**Action item:** Write out nothing except the lines running from the one containing "This screenshot has height=375, width=800." to the last line of the data, exactly as they stand.

**Data for analysis:**
* * *
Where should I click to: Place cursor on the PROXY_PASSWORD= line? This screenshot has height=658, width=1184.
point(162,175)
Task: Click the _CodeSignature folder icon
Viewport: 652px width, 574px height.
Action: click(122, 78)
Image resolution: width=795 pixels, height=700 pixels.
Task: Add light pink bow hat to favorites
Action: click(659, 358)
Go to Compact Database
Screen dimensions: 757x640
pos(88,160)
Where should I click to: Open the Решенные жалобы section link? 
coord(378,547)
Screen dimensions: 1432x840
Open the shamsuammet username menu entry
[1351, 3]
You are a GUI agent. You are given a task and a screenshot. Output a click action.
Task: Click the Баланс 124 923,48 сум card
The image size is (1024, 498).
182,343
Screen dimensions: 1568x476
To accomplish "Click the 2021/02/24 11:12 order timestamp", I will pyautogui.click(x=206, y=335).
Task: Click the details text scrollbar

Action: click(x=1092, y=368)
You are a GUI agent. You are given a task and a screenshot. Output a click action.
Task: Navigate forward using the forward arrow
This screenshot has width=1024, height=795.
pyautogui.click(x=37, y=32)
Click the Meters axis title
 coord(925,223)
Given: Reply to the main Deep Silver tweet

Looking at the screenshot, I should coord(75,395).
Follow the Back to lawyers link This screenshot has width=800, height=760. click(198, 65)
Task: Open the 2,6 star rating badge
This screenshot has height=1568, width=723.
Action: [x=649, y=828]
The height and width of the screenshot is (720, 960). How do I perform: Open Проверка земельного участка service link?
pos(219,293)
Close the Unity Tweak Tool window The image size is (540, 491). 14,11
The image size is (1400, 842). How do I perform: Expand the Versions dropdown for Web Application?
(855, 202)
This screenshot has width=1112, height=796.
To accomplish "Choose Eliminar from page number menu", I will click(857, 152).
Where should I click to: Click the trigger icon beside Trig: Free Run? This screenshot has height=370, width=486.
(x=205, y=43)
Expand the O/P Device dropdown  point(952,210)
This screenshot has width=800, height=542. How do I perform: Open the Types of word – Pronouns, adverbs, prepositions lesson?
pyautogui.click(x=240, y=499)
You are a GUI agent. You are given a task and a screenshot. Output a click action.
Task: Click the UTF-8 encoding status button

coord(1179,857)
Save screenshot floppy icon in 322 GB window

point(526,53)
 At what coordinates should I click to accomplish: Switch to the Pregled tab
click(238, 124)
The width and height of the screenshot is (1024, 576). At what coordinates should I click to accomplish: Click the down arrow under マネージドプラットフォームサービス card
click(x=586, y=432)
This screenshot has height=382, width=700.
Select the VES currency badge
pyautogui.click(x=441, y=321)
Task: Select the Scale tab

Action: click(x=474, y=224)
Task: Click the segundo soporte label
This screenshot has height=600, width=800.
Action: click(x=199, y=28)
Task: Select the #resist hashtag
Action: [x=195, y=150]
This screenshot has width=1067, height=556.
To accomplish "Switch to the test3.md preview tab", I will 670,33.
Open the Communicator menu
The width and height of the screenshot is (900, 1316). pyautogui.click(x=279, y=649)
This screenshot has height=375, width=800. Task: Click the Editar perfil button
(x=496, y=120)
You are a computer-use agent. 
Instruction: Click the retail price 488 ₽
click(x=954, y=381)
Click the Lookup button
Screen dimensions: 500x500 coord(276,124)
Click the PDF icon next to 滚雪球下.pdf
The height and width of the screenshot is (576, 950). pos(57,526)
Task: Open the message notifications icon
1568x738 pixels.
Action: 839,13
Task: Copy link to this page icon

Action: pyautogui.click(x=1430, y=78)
* * *
**Answer area:**
This screenshot has height=375, width=800. Task: Click the Editar perfil button
(x=496, y=120)
You are a computer-use agent. 
Instruction: Click the retail price 488 ₽
click(x=954, y=381)
Click the Lookup button
Screen dimensions: 500x500 coord(276,124)
Click the PDF icon next to 滚雪球下.pdf
The height and width of the screenshot is (576, 950). pos(57,526)
Task: Open the message notifications icon
1568x738 pixels.
Action: 839,13
Task: Copy link to this page icon

Action: pyautogui.click(x=1430, y=78)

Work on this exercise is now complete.